SELECTED EXCERPT -
I saw people who sold their company for millions and still working hard every
day just because they like what they do.

I also saw someone who made millions and now he travel all day long, diving in
exotic places and didn't work for more then 3 years

------
lquist
I have a fair number of friends in this boat. Most find their way back to the
startup game in some form (investor, startup studio, etc). They just can't
stay away. I find below myself entering a similar phase (raising money at a
late enough stage that there is $10m of secondary on the table or going with a
strategic and selling the whole thing) and the fear of complete freedom is a
little bit terrifying tbh.

------
Keverw
I would love to travel full time. Around the world by cruise ship, flying some
places but I think long trips would be much more comfortable at sea since you
can get up and walk around, plenty of entertainment and food unlike an
airplane being stuffed into a tube for 8 or 12 hours! Well if you are rich
enough, screw flying commercial and could buy a private jet!

Then become a full-time RVer and visit all 49 states you can drive to in an
RV. There are a few nomad friendly domicile states South Dakota, Texas, and
Florida that let people get their driver license and registration using a mail
forwarder without having to own any property. Plus would force you to into
minimalism, being organized and not having a cluttered place since less space
to work with.

DATASET CONTENT -
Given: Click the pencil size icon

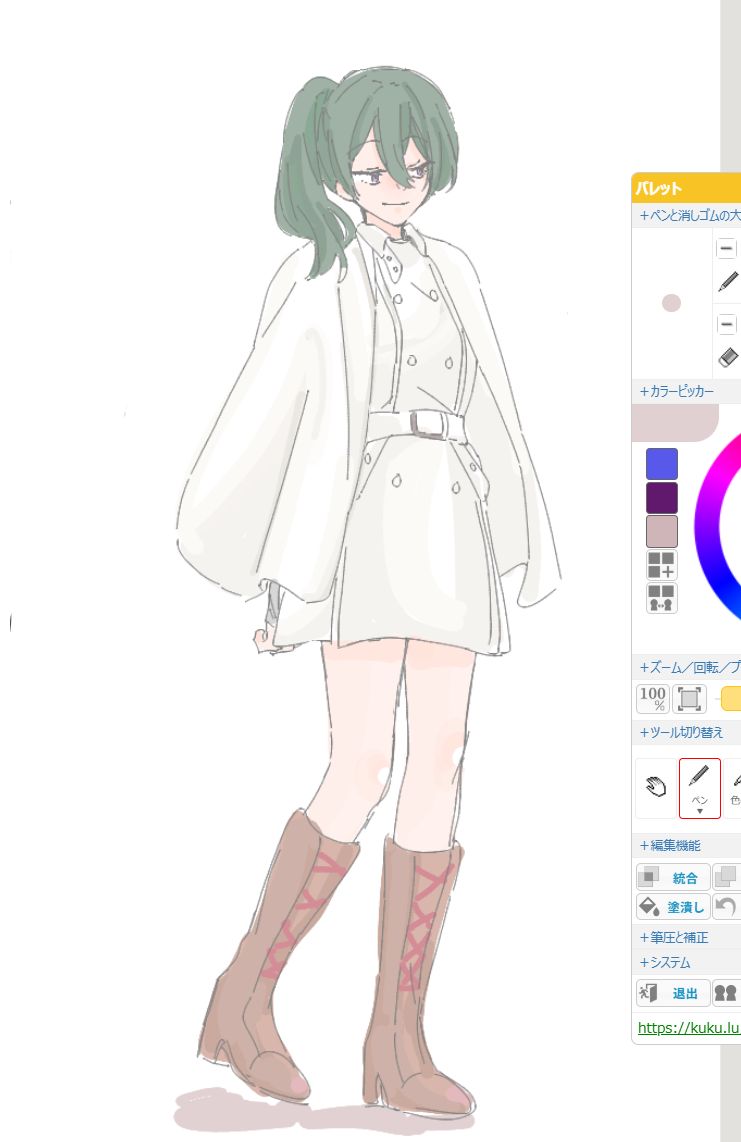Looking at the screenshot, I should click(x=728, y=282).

THE REQUEST - Reproduce the forum thread above about life after striking it rich, word for word and in full.

ANSWER BELOW -
I saw people who sold their company for millions and still working hard every
day just because they like what they do.

I also saw someone who made millions and now he travel all day long, diving in
exotic places and didn't work for more then 3 years

------
lquist
I have a fair number of friends in this boat. Most find their way back to the
startup game in some form (investor, startup studio, etc). They just can't
stay away. I find below myself entering a similar phase (raising money at a
late enough stage that there is $10m of secondary on the table or going with a
strategic and selling the whole thing) and the fear of complete freedom is a
little bit terrifying tbh.

------
Keverw
I would love to travel full time. Around the world by cruise ship, flying some
places but I think long trips would be much more comfortable at sea since you
can get up and walk around, plenty of entertainment and food unlike an
airplane being stuffed into a tube for 8 or 12 hours! Well if you are rich
enough, screw flying commercial and could buy a private jet!

Then become a full-time RVer and visit all 49 states you can drive to in an
RV. There are a few nomad friendly domicile states South Dakota, Texas, and
Florida that let people get their driver license and registration using a mail
forwarder without having to own any property. Plus would force you to into
minimalism, being organized and not having a cluttered place since less space
to work with.